One problem that FUE holds is the size of the procedure that can be performed either in one session or over multiple sessions. This is due to two main factors, limitations of the donor and the fact that each FU is individually removed making FUE a time consuming labour intensive technique for the doctor to perform. Within reason time should not be a factor as long as the patient’s well being is being catered for, what is important is the result, donor and recipient.
Like Strip over the years the size of the procedures increased with an improved understanding of skin laxity and closure techniques, and the same for FUE. With safe protocols such as donor management and extraction patterns in place Dr. Bisanga has refined his technique over the years, reducing punch size and increasing his understanding of skin changes and variants in hair characteristics but with all this knowledge there will still remain limitations because FUE is and will be when performed well a manual technique and labour intensive; that is a without pushing the limitations to the technique and the body.

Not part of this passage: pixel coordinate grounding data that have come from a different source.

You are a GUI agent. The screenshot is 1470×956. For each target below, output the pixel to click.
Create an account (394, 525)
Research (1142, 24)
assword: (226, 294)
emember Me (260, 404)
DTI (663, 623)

The idea of a hair transplant is to move genetically strong hair from one area to an area of loss and this hair will grow; with this in mind the fundamental importance (besides a natural looking result) is the growth or yield and a sustained donor area that will allow future procedures with the minimum of negative impact on the scalp. To ensure high standards there must always protocols in place, type of instrument used including size, educated extraction pattern and donor management.
Punch size is simple; it’s not the smallest or the largest that is best, it is one that can remove only one intact FU at a time causing minimal transection or peripheral damage and minimum to no visible scarring. As the technique improves so the preferred punch size will be found; in our case that is reflected in Dr. Bisanga starting with a larger size and now preferring 0.75-0.8mm for the vast majority of his extractions.

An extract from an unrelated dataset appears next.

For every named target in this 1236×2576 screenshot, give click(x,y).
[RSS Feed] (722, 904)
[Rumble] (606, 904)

Much of the skill to FUE is the understanding the skin and hair nuances, angle and directional changes when removing the FU. The punch tool itself may vary in style and this can be dependent of the preference of the doctor, blunt, sharp for example. Because it effectively blind invasive surgery the feel/sense between fingers and the skin through the instrument is vital, being able to gauge the correct distance, angles and skin laxity to attain minimum transection. The more resistance caused or between hand and skin be it due for example to a mechanism movement of the punch rotation or size of the punch holder will be to the detriment of being able to utilise the optimum size punch diameter for a specific FU and to being able to minimise the impact and control of the peripheral hair and skin. For example the less control or more resistance to feel or touch would require a larger punch to ensure the target FU is encompassed but that can then increase peripheral damage.

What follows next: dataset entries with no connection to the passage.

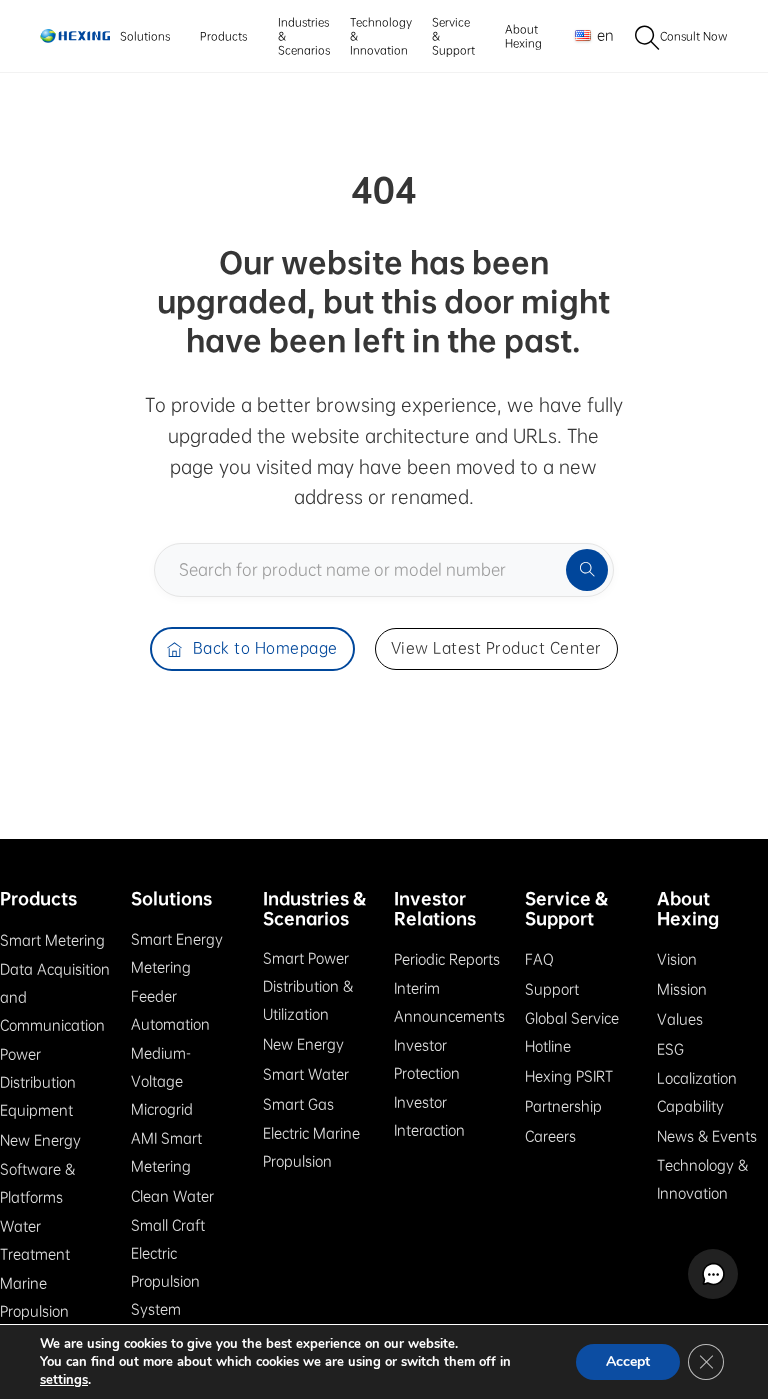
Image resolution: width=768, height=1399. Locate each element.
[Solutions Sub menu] (175, 36)
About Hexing (523, 36)
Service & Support (453, 36)
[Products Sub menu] (252, 36)
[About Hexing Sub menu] (547, 36)
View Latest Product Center (496, 648)
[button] (713, 1274)
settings (64, 1380)
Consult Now (694, 36)
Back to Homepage (265, 648)
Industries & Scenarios (304, 36)
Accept (628, 1361)
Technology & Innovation (381, 36)
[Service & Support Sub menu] (480, 36)
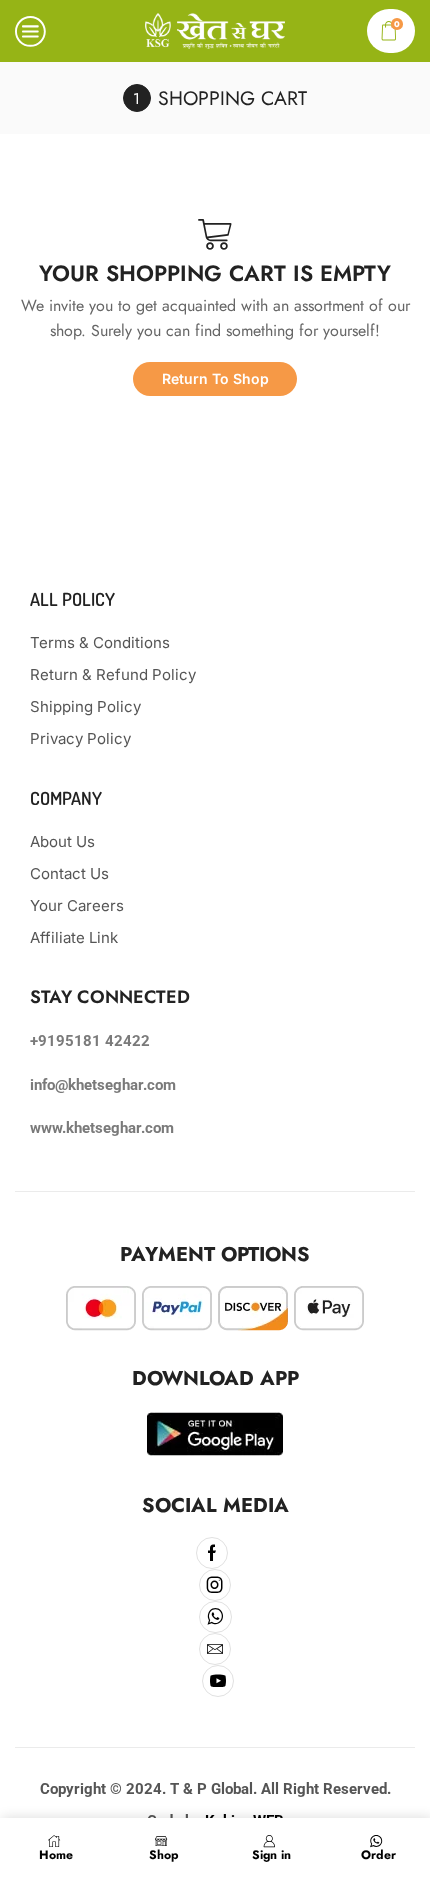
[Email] (215, 1649)
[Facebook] (212, 1553)
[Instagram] (215, 1585)
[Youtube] (218, 1681)
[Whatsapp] (215, 1617)
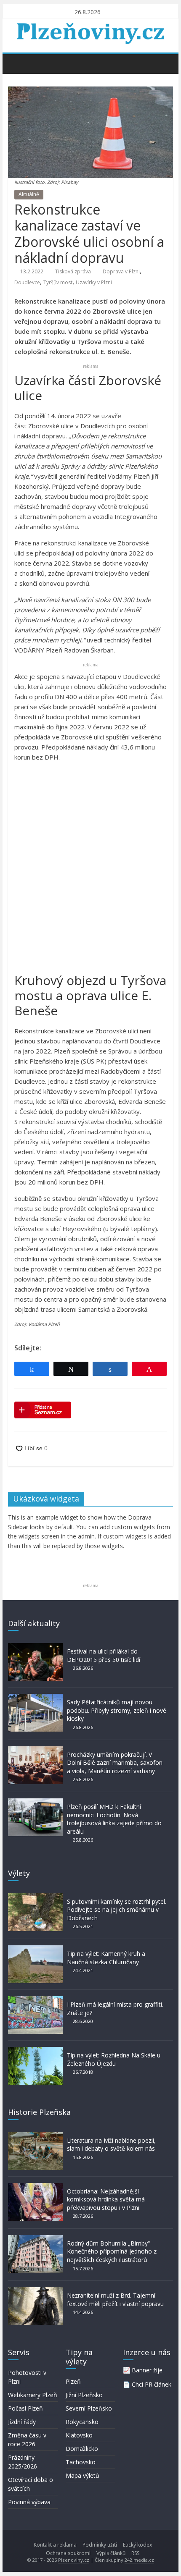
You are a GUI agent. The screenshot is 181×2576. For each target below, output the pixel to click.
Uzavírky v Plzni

Another aspect discussed is the total number of FU that can be removed from an FUE donor but less discussed is the impact a large one off session can have on an FUE donor and the recipient area.
FUE maybe minimally invasive in respect to punch size used but that invasiveness is only determined by the size of the procedure and the harvesting protocol. Most know that Dr. Bisanga believes in not removing more than 30% per cm2 from the safe donor, and this being over multiple procedures. Another protocol in place is the total removal of FU within one session, regardless how high the donor density.
When making any incision in to the skin and especially multiple incisions it will have a ripple effect on the surrounding skin and the healing, and the closer the extraction points are will have a larger effect. This can result is miniaturising surrounding hairs in the donor due to trauma, impair the healing and increase laxity changes. This miniaturising of the donor can in extreme cases make any future procedure almost impossible and not benefiting the patient. In the recipient it can reduce the effective healing and blood flow to the placement of the grafts thus reducing the chance of survival and a good yield. This is owed to the cumulative effect of the multiple open wounds and the ability of the body to be able to repair whilst enabling the transferred grafts to receive enough blood supply in the immediate post op to sustain life. Another concern when harvesting large numbers in one session is being able to control the extraction pattern because there is a tendency to over harvest in areas even if the starting density is high. This may have the effect of reducing the total number of FU available long term again because of peripheral damage and skin laxity changes. Dependent on the donor area in most cases up to 3000 grafts can be removed whilst maintaining an educated extraction pattern and high yield.
In the future we believe this will become clearer, and with greater openness regarding tools, techniques and protocols the patient will hopefully be able to recognise FUE as a valid and credible technique with consistency in results and also recognise that it does not hold all the answers to a hair transplant, more so that it can sit next to Strip with both valid techniques both with pros and cons.